** PROBLEM STATEMENT **
Reproduce every entry precisely as written.

** THE DATA **
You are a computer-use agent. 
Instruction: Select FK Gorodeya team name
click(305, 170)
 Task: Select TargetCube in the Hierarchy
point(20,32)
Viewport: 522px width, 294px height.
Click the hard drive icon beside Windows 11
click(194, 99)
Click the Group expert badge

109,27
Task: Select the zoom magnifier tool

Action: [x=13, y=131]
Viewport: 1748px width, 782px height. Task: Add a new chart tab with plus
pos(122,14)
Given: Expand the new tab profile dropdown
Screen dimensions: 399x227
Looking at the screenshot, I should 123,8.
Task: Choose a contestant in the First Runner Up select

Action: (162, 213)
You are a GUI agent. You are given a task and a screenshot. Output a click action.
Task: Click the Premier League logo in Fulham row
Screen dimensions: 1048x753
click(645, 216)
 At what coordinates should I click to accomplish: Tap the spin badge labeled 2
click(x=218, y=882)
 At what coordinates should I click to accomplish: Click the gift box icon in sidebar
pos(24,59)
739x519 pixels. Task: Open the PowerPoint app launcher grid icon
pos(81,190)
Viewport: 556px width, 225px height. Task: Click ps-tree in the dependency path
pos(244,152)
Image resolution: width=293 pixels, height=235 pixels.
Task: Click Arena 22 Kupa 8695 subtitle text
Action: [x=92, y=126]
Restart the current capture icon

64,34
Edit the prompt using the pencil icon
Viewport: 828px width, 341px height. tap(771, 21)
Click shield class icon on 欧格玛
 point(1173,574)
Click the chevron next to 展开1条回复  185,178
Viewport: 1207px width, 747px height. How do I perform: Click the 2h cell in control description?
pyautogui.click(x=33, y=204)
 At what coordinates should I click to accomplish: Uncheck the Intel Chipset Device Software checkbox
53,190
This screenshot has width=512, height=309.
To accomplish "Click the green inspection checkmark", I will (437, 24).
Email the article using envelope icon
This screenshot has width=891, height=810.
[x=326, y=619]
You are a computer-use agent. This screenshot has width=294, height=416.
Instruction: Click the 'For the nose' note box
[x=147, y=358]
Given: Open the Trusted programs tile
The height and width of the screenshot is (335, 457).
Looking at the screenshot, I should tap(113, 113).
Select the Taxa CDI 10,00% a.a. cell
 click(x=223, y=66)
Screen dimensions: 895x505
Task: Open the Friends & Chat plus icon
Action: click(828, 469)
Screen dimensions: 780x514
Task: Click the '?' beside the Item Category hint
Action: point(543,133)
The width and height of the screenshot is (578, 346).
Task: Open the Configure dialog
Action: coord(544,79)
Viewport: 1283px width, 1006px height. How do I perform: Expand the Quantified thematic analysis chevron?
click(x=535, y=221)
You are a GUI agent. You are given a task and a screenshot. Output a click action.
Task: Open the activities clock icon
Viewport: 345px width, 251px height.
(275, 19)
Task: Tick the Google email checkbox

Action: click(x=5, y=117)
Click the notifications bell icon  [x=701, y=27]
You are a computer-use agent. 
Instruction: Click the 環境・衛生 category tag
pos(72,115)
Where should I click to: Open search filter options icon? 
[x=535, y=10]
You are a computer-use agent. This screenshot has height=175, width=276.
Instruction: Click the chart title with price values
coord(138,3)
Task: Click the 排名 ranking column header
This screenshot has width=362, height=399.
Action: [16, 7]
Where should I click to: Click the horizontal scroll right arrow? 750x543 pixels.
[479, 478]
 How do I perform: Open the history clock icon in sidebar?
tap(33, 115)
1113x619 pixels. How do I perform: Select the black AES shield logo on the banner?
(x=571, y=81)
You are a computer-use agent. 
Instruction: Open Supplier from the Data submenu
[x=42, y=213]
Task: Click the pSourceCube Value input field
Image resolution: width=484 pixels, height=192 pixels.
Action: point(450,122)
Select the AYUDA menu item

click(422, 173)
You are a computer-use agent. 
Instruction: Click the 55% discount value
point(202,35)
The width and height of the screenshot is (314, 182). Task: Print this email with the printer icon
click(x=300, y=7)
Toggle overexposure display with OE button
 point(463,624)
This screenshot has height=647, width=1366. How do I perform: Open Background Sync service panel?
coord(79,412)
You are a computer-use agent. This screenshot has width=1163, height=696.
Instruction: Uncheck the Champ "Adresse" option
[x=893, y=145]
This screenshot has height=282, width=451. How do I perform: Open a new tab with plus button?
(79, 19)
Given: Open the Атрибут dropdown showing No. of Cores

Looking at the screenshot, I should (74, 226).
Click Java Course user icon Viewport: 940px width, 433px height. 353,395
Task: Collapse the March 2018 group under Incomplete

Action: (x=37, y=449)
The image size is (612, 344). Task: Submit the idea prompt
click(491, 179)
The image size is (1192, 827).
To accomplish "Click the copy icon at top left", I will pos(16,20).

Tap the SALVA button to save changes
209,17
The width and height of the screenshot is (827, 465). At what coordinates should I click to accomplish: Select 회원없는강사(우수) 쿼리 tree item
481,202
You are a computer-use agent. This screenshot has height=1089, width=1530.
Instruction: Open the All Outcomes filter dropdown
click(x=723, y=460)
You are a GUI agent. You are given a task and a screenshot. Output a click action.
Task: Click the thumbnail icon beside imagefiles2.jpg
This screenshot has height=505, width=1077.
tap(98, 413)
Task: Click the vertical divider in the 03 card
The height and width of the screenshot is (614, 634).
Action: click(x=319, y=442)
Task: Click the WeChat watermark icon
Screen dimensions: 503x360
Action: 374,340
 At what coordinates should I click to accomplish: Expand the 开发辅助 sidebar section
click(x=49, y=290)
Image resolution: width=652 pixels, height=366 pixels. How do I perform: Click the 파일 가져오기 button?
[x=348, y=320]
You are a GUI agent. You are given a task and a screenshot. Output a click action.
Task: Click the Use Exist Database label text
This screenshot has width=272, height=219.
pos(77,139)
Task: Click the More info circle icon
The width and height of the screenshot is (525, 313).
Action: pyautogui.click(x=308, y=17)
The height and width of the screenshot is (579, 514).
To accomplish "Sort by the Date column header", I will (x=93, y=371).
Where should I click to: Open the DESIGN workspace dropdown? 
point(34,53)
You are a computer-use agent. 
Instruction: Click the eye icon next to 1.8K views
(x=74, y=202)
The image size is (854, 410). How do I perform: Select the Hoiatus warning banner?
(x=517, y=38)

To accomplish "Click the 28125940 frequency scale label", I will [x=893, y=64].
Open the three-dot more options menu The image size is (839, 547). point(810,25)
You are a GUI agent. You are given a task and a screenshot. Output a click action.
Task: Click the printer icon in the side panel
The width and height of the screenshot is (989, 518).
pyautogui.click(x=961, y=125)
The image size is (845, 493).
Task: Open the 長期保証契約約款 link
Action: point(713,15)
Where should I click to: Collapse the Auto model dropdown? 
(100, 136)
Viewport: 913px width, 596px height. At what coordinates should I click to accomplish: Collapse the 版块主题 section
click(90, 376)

** YOUR RESPONSE **
You are a computer-use agent. 
Instruction: Select FK Gorodeya team name
click(305, 170)
 Task: Select TargetCube in the Hierarchy
point(20,32)
Viewport: 522px width, 294px height.
Click the hard drive icon beside Windows 11
click(194, 99)
Click the Group expert badge

109,27
Task: Select the zoom magnifier tool

Action: [x=13, y=131]
Viewport: 1748px width, 782px height. Task: Add a new chart tab with plus
pos(122,14)
Given: Expand the new tab profile dropdown
Screen dimensions: 399x227
Looking at the screenshot, I should 123,8.
Task: Choose a contestant in the First Runner Up select

Action: (162, 213)
You are a GUI agent. You are given a task and a screenshot. Output a click action.
Task: Click the Premier League logo in Fulham row
Screen dimensions: 1048x753
click(645, 216)
 At what coordinates should I click to accomplish: Tap the spin badge labeled 2
click(x=218, y=882)
 At what coordinates should I click to accomplish: Click the gift box icon in sidebar
pos(24,59)
739x519 pixels. Task: Open the PowerPoint app launcher grid icon
pos(81,190)
Viewport: 556px width, 225px height. Task: Click ps-tree in the dependency path
pos(244,152)
Image resolution: width=293 pixels, height=235 pixels.
Task: Click Arena 22 Kupa 8695 subtitle text
Action: [x=92, y=126]
Restart the current capture icon

64,34
Edit the prompt using the pencil icon
Viewport: 828px width, 341px height. tap(771, 21)
Click shield class icon on 欧格玛
 point(1173,574)
Click the chevron next to 展开1条回复  185,178
Viewport: 1207px width, 747px height. How do I perform: Click the 2h cell in control description?
pyautogui.click(x=33, y=204)
 At what coordinates should I click to accomplish: Uncheck the Intel Chipset Device Software checkbox
53,190
This screenshot has width=512, height=309.
To accomplish "Click the green inspection checkmark", I will (437, 24).
Email the article using envelope icon
This screenshot has width=891, height=810.
[x=326, y=619]
You are a computer-use agent. This screenshot has width=294, height=416.
Instruction: Click the 'For the nose' note box
[x=147, y=358]
Given: Open the Trusted programs tile
The height and width of the screenshot is (335, 457).
Looking at the screenshot, I should tap(113, 113).
Select the Taxa CDI 10,00% a.a. cell
 click(x=223, y=66)
Screen dimensions: 895x505
Task: Open the Friends & Chat plus icon
Action: click(828, 469)
Screen dimensions: 780x514
Task: Click the '?' beside the Item Category hint
Action: point(543,133)
The width and height of the screenshot is (578, 346).
Task: Open the Configure dialog
Action: coord(544,79)
Viewport: 1283px width, 1006px height. How do I perform: Expand the Quantified thematic analysis chevron?
click(x=535, y=221)
You are a GUI agent. You are given a task and a screenshot. Output a click action.
Task: Open the activities clock icon
Viewport: 345px width, 251px height.
(275, 19)
Task: Tick the Google email checkbox

Action: click(x=5, y=117)
Click the notifications bell icon  [x=701, y=27]
You are a computer-use agent. 
Instruction: Click the 環境・衛生 category tag
pos(72,115)
Where should I click to: Open search filter options icon? 
[x=535, y=10]
You are a computer-use agent. This screenshot has height=175, width=276.
Instruction: Click the chart title with price values
coord(138,3)
Task: Click the 排名 ranking column header
This screenshot has width=362, height=399.
Action: [16, 7]
Where should I click to: Click the horizontal scroll right arrow? 750x543 pixels.
[479, 478]
 How do I perform: Open the history clock icon in sidebar?
tap(33, 115)
1113x619 pixels. How do I perform: Select the black AES shield logo on the banner?
(x=571, y=81)
You are a computer-use agent. 
Instruction: Open Supplier from the Data submenu
[x=42, y=213]
Task: Click the pSourceCube Value input field
Image resolution: width=484 pixels, height=192 pixels.
Action: point(450,122)
Select the AYUDA menu item

click(422, 173)
You are a computer-use agent. 
Instruction: Click the 55% discount value
point(202,35)
The width and height of the screenshot is (314, 182). Task: Print this email with the printer icon
click(x=300, y=7)
Toggle overexposure display with OE button
 point(463,624)
This screenshot has height=647, width=1366. How do I perform: Open Background Sync service panel?
coord(79,412)
You are a computer-use agent. This screenshot has width=1163, height=696.
Instruction: Uncheck the Champ "Adresse" option
[x=893, y=145]
This screenshot has height=282, width=451. How do I perform: Open a new tab with plus button?
(79, 19)
Given: Open the Атрибут dropdown showing No. of Cores

Looking at the screenshot, I should (74, 226).
Click Java Course user icon Viewport: 940px width, 433px height. 353,395
Task: Collapse the March 2018 group under Incomplete

Action: (x=37, y=449)
The image size is (612, 344). Task: Submit the idea prompt
click(491, 179)
The image size is (1192, 827).
To accomplish "Click the copy icon at top left", I will pos(16,20).

Tap the SALVA button to save changes
209,17
The width and height of the screenshot is (827, 465). At what coordinates should I click to accomplish: Select 회원없는강사(우수) 쿼리 tree item
481,202
You are a computer-use agent. This screenshot has height=1089, width=1530.
Instruction: Open the All Outcomes filter dropdown
click(x=723, y=460)
You are a GUI agent. You are given a task and a screenshot. Output a click action.
Task: Click the thumbnail icon beside imagefiles2.jpg
This screenshot has height=505, width=1077.
tap(98, 413)
Task: Click the vertical divider in the 03 card
The height and width of the screenshot is (614, 634).
Action: click(x=319, y=442)
Task: Click the WeChat watermark icon
Screen dimensions: 503x360
Action: 374,340
 At what coordinates should I click to accomplish: Expand the 开发辅助 sidebar section
click(x=49, y=290)
Image resolution: width=652 pixels, height=366 pixels. How do I perform: Click the 파일 가져오기 button?
[x=348, y=320]
You are a GUI agent. You are given a task and a screenshot. Output a click action.
Task: Click the Use Exist Database label text
This screenshot has width=272, height=219.
pos(77,139)
Task: Click the More info circle icon
The width and height of the screenshot is (525, 313).
Action: pyautogui.click(x=308, y=17)
The height and width of the screenshot is (579, 514).
To accomplish "Sort by the Date column header", I will (x=93, y=371).
Where should I click to: Open the DESIGN workspace dropdown? 
point(34,53)
You are a computer-use agent. 
Instruction: Click the eye icon next to 1.8K views
(x=74, y=202)
The image size is (854, 410). How do I perform: Select the Hoiatus warning banner?
(x=517, y=38)

To accomplish "Click the 28125940 frequency scale label", I will [x=893, y=64].
Open the three-dot more options menu The image size is (839, 547). point(810,25)
You are a GUI agent. You are given a task and a screenshot. Output a click action.
Task: Click the printer icon in the side panel
The width and height of the screenshot is (989, 518).
pyautogui.click(x=961, y=125)
The image size is (845, 493).
Task: Open the 長期保証契約約款 link
Action: point(713,15)
Where should I click to: Collapse the Auto model dropdown? 
(100, 136)
Viewport: 913px width, 596px height. At what coordinates should I click to accomplish: Collapse the 版块主题 section
click(90, 376)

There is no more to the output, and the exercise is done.